Last week I let slip that this week I would be unveiling a new blog and without further ado, here it is: Government Fiasco.

The blog, in short, is meant to serve as a compendium of government mistakes, errors and malfeasance. It will be an ongoing tribute to the waste and mismanagement one inevitably discovers within such organizations.

While debates over government and its proper role often invoke morality and quotes from dead philosophers and famous thinkers such as Mill or Madison, this blog is based on a much more utilitarian argument: government doesn't work very well. Given that it tends to perform its assigned functions rather poorly, why should it be given any more power than is absolutely necessary? And why should it ever be used if a viable private sector alternative exists?

It seems that too often, when confronted with the big issues of the day, there is a rush by both Republicans and Democrats to push for a larger role for government. In the days after September 11, 2001 there was a rush for airport security to be federalized, despite no apparent failings with private sector companies previously assigned such tasks. The Owellian-sounding Department of Homeland Security was established (which begs the question of what the Department of Defense is for). Are we more secure due to either? There is currently a push for greater expansion of government authority in health care, despite a long record failed interventions in this industry by the public sector.

In contrast, in the instances where liberty has been expanded and government has given way the results are typically positive. Airline deregulation led to a sharp drop in prices and expanded choice for consumers. The end of prohibition, a classic example of the nanny state, resulted in less crime and violence. Welfare reform in the 1990s was universally declared a success, both fiscally and in terms of social indicators.

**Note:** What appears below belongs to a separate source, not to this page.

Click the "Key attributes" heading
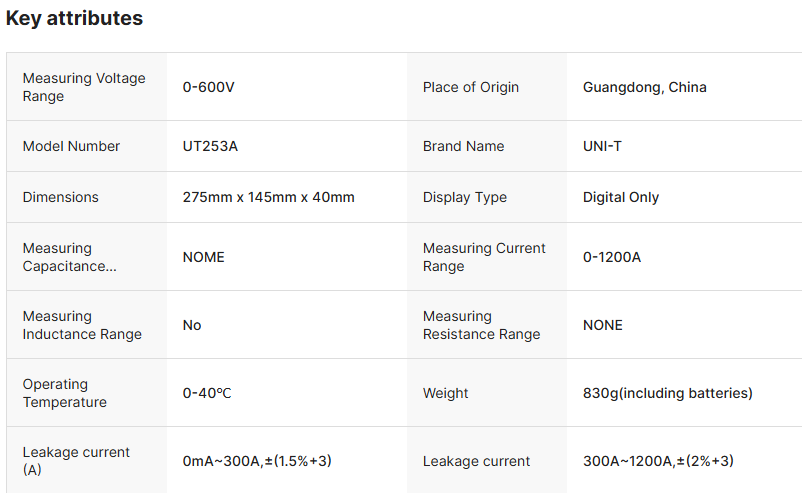 pos(75,18)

Government's problems do not exist because those employed there are stupid, venal or evil. Rather they stem from a set of incentives which tend to result in inefficiency and ineffectiveness. Government needs accountability, accountability means rules, rules mean reduced flexibility, increased paperwork and suboptimal outcomes.

This is not to say the private sector represents everything that is pure and good. Plenty of businesses suffer from fraud, graft and all types of mismanagement. Such organizations, however, tend not to last for long and dealing with them -- unlike government -- is not mandatory. Rare, however, is the government function which is abolished long after it has outlived its usefulness. As often as not, those who waste our money are rewarded with expanded budgets.

In short, it's all one big government fiasco.